How's the Fishing?


 

Still a little weary from yesterday’s rot. My brain is still unloading the damaged files of my life. I just got back from the barber shop getting my son and myself a much-needed haircut. So I’m sitting here with a little smell-good on my neck listening to someone down the road with a back-up horn beeping away. After a healthy, normal conversation at the barber shop about grandbabies, old sugar cane mills, and pea shellers, it was nice to have a pointless conversation face-to-face with strangers.

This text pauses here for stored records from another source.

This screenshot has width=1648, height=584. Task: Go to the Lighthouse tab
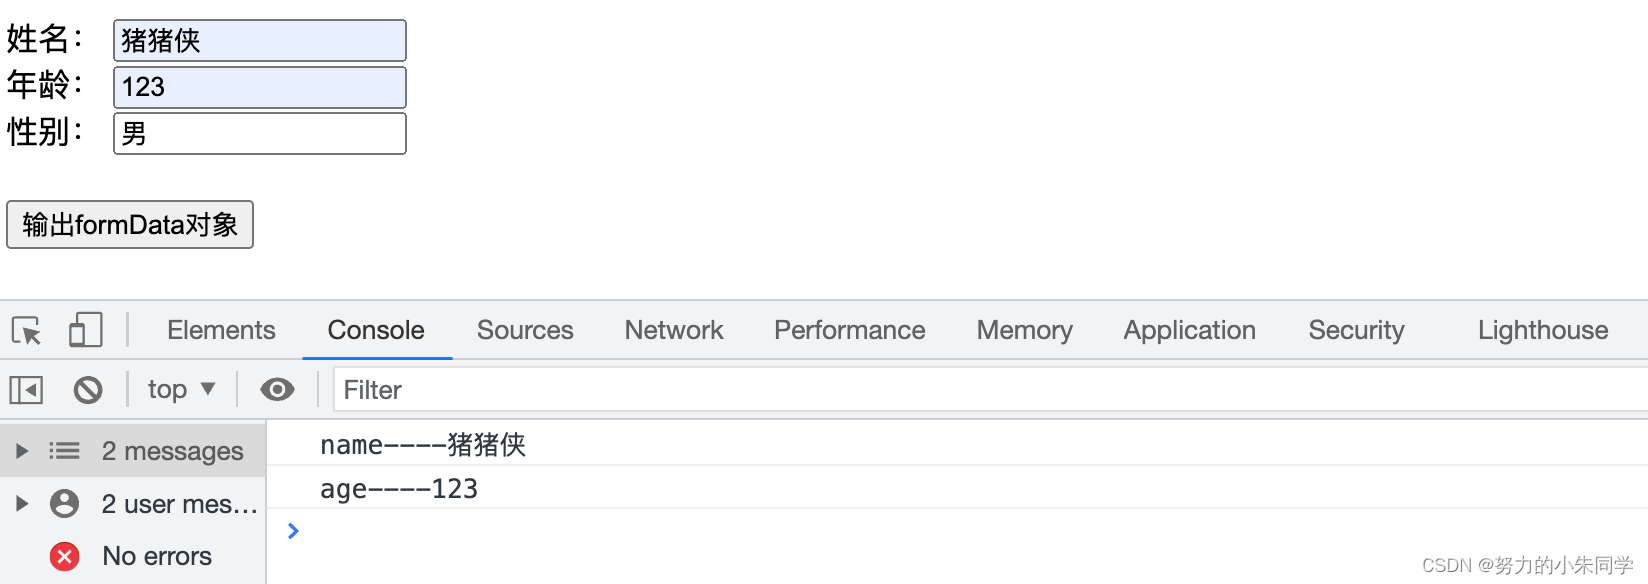(x=1542, y=330)
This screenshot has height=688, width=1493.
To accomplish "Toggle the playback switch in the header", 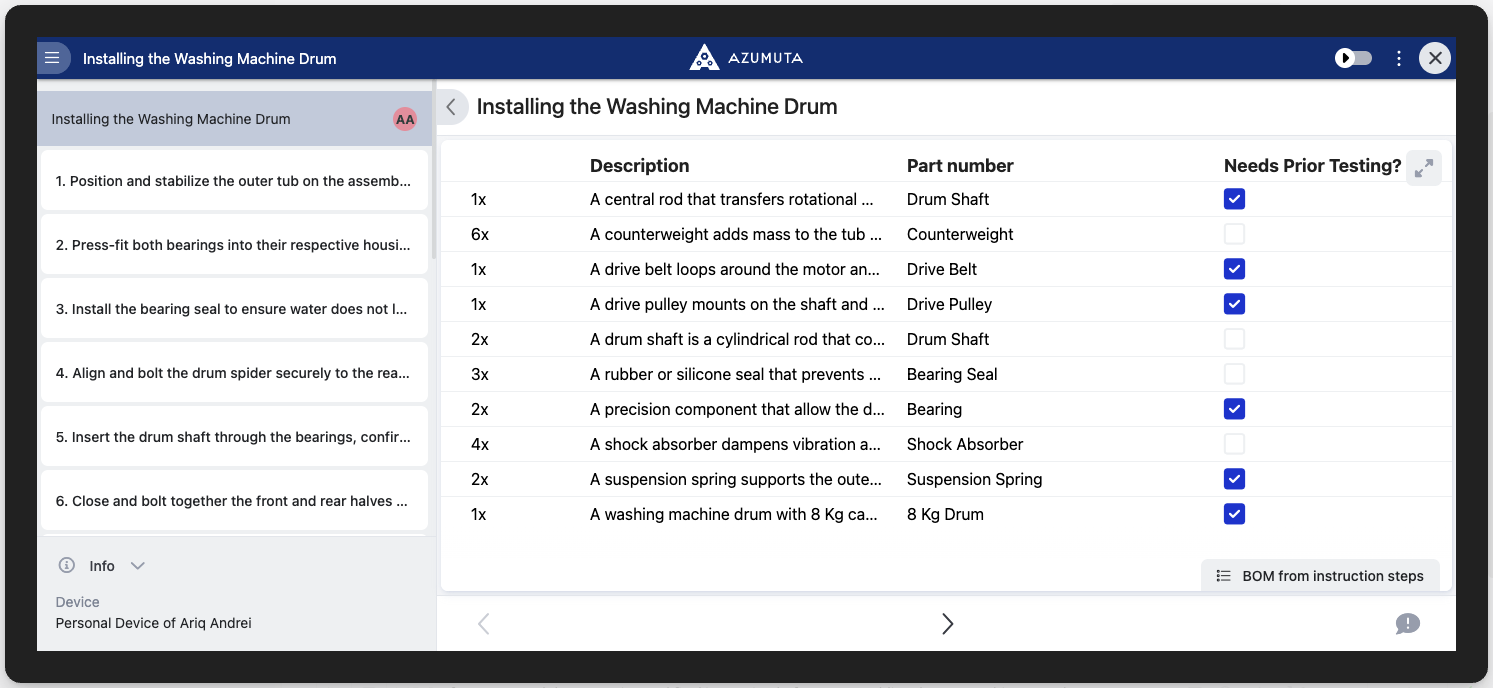I will click(x=1353, y=58).
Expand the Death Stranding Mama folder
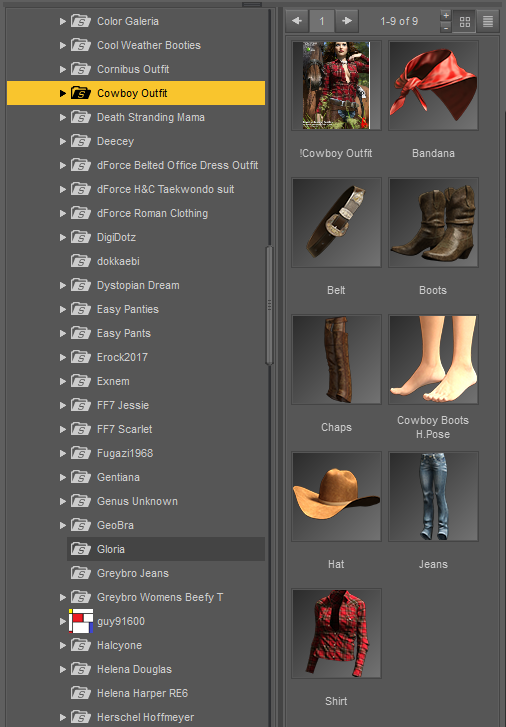Image resolution: width=506 pixels, height=727 pixels. tap(63, 117)
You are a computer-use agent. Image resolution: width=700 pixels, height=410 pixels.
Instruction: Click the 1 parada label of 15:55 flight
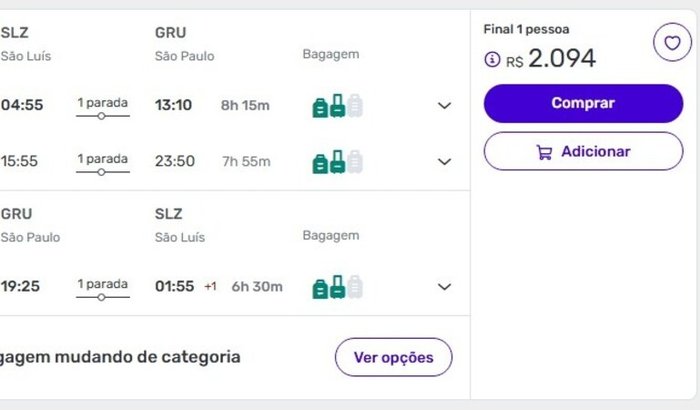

It reminds me of the long summer days swatting gnats and talking bullshit around the cabins back at Uncle Shed’s Fishcamp. Even back in the 70’s and the 80’s it was a trip back in time to a place where city folk could rent a cabin, a john boat, a paddle, and even tackle to fish on the Ogeechee River. By the time I got there, there were still a few people renting cabins or using the boat ramp to put out. So the conversations were varied and lively, talked with old friends of the campground to new families just looking to get away.

While it’s now considered in the city limits of Savannah, Georgia, back then it was a thousand miles away from the busy port city. A place where I could collect my thoughts and try to mature into the man I am today. But now the cabins are all but gone and only a select few can open the large iron gate to get in. The spoils of the camp have been divided equally between the owners' children, who now bicker and fight as adversaries rather than siblings.

It bothers me to see them with no clear direction, watching the decades-old cabins rot to the ground while they argue over the remains. It isn't the wood and nails rotting that hurts the most; it's the fact that the ground itself is no longer used or even desired for what it was meant to be. It’s just a prize to be won now, not a place to be lived in. Sadly, I have no dog in the fight. But I am still considered a brother and a friend to the siblings.

So I sit on the sidelines waiting to hear their verdict, missing the place more and more. While the remaining memories of the place are firmly etched in my mind, it’s the small gifts like today’s barber shop conversations that take me back. Back to a time when conversations mattered and unrest could be tamed with the question, “How’s the fishing?”